DOM methods & properties

Name	Description
void __construct ( [string $filename] )	Constructor, set the filename parameter will automatically load the contents, either text or file/url.
string plaintext	Returns the contents extracted from HTML.
void clear ()	Clean up memory.
void load ( string $content )	Load contents from a string.
string save ( [string $filename] )	Dumps the internal DOM tree back into a string. If the $filename is set, result string will save to file.
void load_file ( string $filename )	Load contents from a from a file or a URL.
void set_callback ( string $function_name )	Set a callback function.
mixed find ( string $selector [, int $index] )	Find elements by the CSS selector. Returns the Nth element object if index is set, otherwise return an array of object.

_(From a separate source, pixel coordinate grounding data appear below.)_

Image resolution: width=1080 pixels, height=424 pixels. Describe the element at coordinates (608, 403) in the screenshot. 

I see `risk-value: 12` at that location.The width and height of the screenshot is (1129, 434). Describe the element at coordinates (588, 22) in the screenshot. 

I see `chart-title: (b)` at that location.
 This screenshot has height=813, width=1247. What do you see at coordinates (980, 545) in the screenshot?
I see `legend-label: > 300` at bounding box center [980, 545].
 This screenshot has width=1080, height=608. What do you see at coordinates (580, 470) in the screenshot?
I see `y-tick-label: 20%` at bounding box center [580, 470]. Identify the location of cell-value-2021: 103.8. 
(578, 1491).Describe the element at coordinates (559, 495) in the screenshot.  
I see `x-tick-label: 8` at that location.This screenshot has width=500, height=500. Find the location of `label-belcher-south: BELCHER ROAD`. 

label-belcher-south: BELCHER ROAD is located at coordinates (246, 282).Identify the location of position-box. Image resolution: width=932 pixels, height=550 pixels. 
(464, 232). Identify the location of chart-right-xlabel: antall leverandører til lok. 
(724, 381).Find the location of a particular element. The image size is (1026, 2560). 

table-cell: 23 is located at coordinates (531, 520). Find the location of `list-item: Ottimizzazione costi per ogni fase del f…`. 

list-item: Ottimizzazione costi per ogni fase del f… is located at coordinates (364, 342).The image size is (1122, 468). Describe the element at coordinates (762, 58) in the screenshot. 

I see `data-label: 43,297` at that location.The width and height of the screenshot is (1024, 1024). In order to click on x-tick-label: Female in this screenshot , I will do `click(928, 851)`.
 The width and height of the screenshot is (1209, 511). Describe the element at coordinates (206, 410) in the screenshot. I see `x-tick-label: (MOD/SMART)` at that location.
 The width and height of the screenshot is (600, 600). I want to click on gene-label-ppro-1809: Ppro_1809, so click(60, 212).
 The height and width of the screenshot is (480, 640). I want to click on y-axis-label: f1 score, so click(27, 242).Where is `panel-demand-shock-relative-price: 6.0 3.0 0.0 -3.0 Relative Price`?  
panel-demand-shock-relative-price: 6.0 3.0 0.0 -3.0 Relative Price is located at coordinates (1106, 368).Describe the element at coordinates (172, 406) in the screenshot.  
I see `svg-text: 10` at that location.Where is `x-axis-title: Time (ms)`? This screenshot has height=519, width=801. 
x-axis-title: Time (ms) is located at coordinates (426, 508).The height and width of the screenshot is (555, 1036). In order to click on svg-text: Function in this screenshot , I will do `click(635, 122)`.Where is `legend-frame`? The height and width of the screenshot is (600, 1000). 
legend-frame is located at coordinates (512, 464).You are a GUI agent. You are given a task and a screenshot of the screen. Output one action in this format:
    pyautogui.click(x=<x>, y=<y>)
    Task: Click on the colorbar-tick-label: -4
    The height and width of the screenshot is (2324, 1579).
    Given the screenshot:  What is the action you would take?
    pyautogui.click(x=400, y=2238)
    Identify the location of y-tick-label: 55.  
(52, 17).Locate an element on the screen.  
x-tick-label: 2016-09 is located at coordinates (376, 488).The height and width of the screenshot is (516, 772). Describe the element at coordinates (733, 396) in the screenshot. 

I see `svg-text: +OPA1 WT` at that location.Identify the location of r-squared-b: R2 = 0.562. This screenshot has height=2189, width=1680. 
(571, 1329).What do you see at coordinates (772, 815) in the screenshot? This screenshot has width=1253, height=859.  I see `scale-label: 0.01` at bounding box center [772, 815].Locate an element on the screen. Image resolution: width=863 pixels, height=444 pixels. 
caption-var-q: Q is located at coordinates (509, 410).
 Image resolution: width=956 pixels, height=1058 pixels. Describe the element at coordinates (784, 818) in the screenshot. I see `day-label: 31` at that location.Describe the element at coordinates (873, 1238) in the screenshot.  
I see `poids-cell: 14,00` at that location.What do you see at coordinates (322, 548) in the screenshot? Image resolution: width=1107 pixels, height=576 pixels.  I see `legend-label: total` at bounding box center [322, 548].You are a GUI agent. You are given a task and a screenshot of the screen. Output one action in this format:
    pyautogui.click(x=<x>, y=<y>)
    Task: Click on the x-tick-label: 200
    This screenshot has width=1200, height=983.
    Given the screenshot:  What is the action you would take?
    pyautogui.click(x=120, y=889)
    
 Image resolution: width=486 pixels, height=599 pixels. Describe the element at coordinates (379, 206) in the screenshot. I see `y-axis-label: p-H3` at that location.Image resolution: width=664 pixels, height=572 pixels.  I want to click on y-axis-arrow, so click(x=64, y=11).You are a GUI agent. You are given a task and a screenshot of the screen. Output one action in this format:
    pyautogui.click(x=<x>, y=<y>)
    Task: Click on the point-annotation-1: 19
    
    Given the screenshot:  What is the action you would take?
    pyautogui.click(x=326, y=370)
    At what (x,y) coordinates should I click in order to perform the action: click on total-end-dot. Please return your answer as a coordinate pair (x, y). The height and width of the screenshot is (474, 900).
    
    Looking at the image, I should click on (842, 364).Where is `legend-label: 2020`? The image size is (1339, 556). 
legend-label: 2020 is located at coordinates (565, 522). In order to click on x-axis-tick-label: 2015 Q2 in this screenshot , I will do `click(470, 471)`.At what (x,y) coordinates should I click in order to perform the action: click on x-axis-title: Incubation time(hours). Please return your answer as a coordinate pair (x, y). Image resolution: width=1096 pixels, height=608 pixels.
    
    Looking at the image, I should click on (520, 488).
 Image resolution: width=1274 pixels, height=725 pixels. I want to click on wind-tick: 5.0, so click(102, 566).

Element methods & properties

Name	Description
string [attribute]	Read or write element's attribure value.
string tag	Read or write the tag name of element.
string outertext	Read or write the outer HTML text of element.
string innertext	Read or write the inner HTML text of element.
string plaintext	Read or write the plain text of element.
mixed find ( string $selector [, int $index] )	Find children by the CSS selector. Returns the Nth element object if index is set, otherwise, return an array of object.

DOM traversing

Name	Description
mixed $e->children ( [int $index] )	Returns the Nth child object if index is set, otherwise return an array of children.
element $e->parent ()	Returns the parent of element.
element $e->first_child ()	Returns the first child of element, or null if not found.
element $e->last_child ()	Returns the last child of element, or null if not found.
element $e->next_sibling ()	Returns the next sibling of element, or null if not found.
element $e->prev_sibling ()	Returns the previous sibling of element, or null if not found.

Camel naming convertions

Top

You can also call methods with W3C STANDARD camel naming convertions.

Method	Mapping
array $e->getAllAttributes ()	array $e->attr
string $e->getAttribute ( $name )	string $e->attribute
void $e->setAttribute ( $name, $value )	void $value = $e->attribute
bool $e->hasAttribute ( $name )	bool isset($e->attribute)
void $e->removeAttribute ( $name )	void $e->attribute = null
element $e->getElementById ( $id )	mixed $e->find ( "#$id", 0 )
mixed $e->getElementsById ( $id [,$index] )	mixed $e->find ( "#$id" [, int $index] )
element $e->getElementByTagName ($name )	mixed $e->find ( $name, 0 )
mixed $e->getElementsByTagName ( $name [, $index] )	mixed $e->find ( $name [, int $index] )
element $e->parentNode ()	element $e->parent ()
mixed $e->childNodes ( [$index] )	mixed $e->children ( [int $index] )
element $e->firstChild ()	element $e->first_child ()
element $e->lastChild ()	element $e->last_child ()
element $e->nextSibling ()	element $e->next_sibling ()
element $e->previousSibling ()	element $e->prev_sibling ()